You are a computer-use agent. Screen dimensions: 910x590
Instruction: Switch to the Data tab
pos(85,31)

----

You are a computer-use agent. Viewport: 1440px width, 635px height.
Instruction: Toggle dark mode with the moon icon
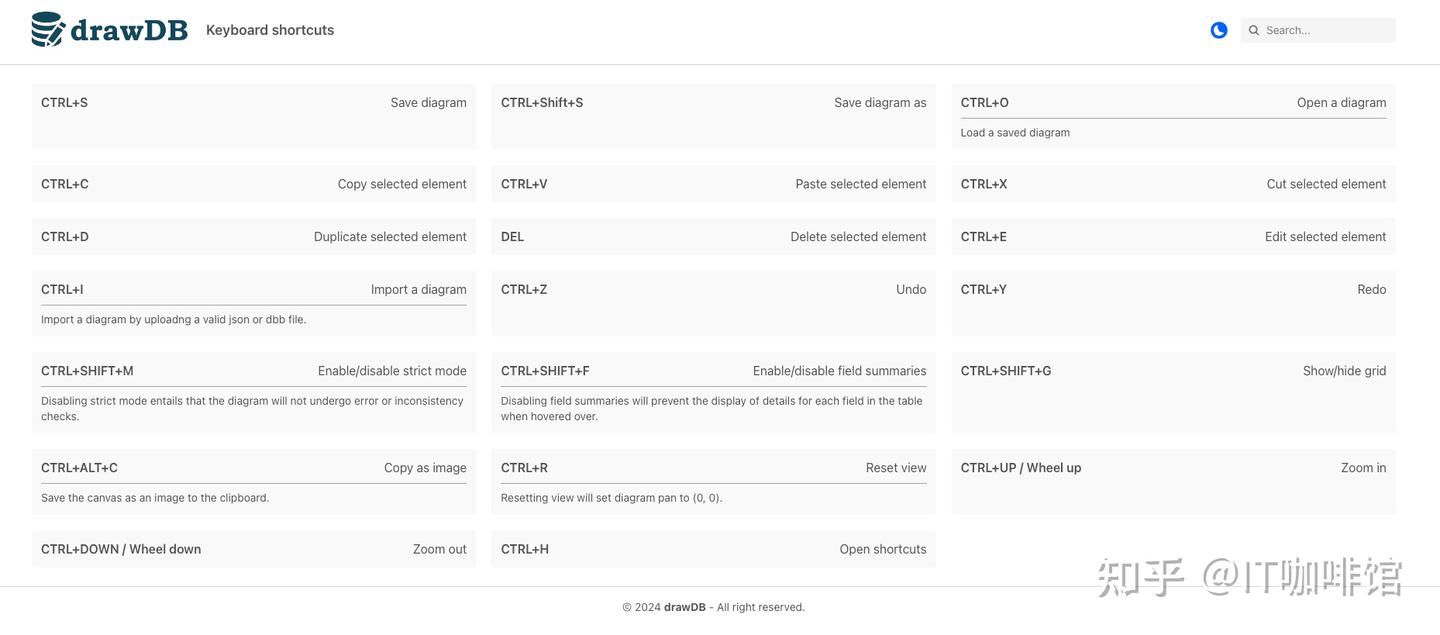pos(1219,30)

----

## [EXERCISE]
Copy out the part that opens with the line containing "You are a computer-use agent. Viewport: 1440px" and closes with the line containing "pos(1219,30)", swapping "moon icon" for "crescent icon" and keeping everything else the same. Leave the pictures out.

## [RESPONSE TO THE EXERCISE]
You are a computer-use agent. Viewport: 1440px width, 635px height.
Instruction: Toggle dark mode with the crescent icon
pos(1219,30)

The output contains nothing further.